Outlook and implications
The IGAS has issued 19 recommendations for regulatory and structural changes to early-stage and first-in-human clinical-trial regulation in France. Initially, France will create a new independent expert group, specifically to review and approve early-stage and first-in-human clinical trials. This will create greater in-house expertise on early-stage and first-in-human clinical trials, which should broadly benefit the innovative pharmaceutical industry. The new unit, which will operate within the ANSM, will be tasked with investigating the health records of clinical-trial participants and to exchange information with the European Commission. Regional authorities – under the auspices of the Regional Health Authorities (Agences Régionales de Santé: ARS) – will also be mandated to inspect clinical-trial facilities in the country, as well as to produce monthly reports cataloguing all serious and/or unexpected reactions in Phase I and Phase II trials. It is likely that French approvals of new clinical trials will more carefully weigh the associated potential risk factors, and will probably tend to exercise increased caution in terms of potentially underestimating risk factors.

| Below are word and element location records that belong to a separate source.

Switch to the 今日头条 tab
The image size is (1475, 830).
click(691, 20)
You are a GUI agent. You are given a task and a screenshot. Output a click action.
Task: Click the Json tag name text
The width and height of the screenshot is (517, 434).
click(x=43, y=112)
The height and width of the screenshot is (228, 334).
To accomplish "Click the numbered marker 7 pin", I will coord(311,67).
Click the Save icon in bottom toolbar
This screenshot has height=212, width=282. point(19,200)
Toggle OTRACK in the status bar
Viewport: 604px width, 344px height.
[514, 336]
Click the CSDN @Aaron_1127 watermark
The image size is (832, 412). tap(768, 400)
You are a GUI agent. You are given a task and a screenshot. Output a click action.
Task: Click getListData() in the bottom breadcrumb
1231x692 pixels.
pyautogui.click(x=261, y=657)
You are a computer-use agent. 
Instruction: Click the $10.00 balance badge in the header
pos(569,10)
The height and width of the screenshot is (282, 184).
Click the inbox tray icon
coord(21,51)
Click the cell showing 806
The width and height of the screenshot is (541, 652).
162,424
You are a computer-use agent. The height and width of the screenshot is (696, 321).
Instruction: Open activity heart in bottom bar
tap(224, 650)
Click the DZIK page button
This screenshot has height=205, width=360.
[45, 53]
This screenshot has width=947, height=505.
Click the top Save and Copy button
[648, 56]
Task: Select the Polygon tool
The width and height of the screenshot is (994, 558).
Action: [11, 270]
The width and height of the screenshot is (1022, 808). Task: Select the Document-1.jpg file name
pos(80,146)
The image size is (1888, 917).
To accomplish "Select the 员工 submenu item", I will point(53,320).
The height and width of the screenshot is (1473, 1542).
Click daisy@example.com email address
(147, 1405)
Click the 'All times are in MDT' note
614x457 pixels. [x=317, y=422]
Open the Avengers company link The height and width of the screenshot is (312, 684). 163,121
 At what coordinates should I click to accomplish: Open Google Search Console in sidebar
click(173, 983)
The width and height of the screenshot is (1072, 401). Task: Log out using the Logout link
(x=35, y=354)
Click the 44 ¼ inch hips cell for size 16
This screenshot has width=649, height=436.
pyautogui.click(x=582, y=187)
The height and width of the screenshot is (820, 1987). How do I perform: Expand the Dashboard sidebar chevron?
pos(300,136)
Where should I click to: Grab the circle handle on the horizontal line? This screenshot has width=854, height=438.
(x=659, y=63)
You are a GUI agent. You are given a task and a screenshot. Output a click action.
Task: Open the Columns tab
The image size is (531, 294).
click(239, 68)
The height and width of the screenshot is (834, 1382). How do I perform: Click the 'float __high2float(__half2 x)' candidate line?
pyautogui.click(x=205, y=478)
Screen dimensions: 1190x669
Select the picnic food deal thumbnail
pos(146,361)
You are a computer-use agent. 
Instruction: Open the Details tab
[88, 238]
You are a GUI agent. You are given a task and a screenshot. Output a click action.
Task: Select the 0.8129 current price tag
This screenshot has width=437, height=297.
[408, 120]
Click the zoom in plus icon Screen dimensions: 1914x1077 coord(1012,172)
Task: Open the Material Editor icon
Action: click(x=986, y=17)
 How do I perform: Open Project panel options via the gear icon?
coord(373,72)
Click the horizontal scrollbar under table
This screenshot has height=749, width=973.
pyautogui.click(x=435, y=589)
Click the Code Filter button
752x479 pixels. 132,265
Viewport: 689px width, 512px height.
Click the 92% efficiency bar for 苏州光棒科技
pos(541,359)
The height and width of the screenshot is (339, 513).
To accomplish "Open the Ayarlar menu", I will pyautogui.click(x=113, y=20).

New regulatory measures for first-in-human trials will involve an automatic high-risk evaluation from the end of 2016 onwards. The main implication for other drug candidates is the likelihood that French regulators will insist that staggered clinical-trial participation schedules be carried out in future first-in-use human trials. This could significantly increase the time required to establish and run trials, as well as the cost of monitoring individual patient health. The main omission in the IGAS report is that it does not examine the precise pharmacological causes for the adverse medical reaction that accrued in some patients receiving BIA 10-2474. Instead, the report's authors advocate the "mobilisation of the international scientific community" to investigate. This could be seen as a failure to establish the root causes of the failure of the FAAH enzyme inhibitor, BIA 10-2474, and specifically whether there was an underlying toxicology or dosing-related issue at play. This could potentially have consequences for other FAAH candidates that are in development, including JNJ-42165279 (Janssen, Belgium), a FAAH candidate (see Belgium: 21 January 2016: Janssen suspends Phase II clinical trials of FAAH inhibitor). France will propose the introduction of new harmonised assessment procedures for first-in-human clinical trials at a European Union (EU)-level, and the adoption of increasingly harmonised rules on the management of serious clinical-trial incidents in Europe. This would first require a comparative analysis of the authorisation procedures for early clinical trials in EU states.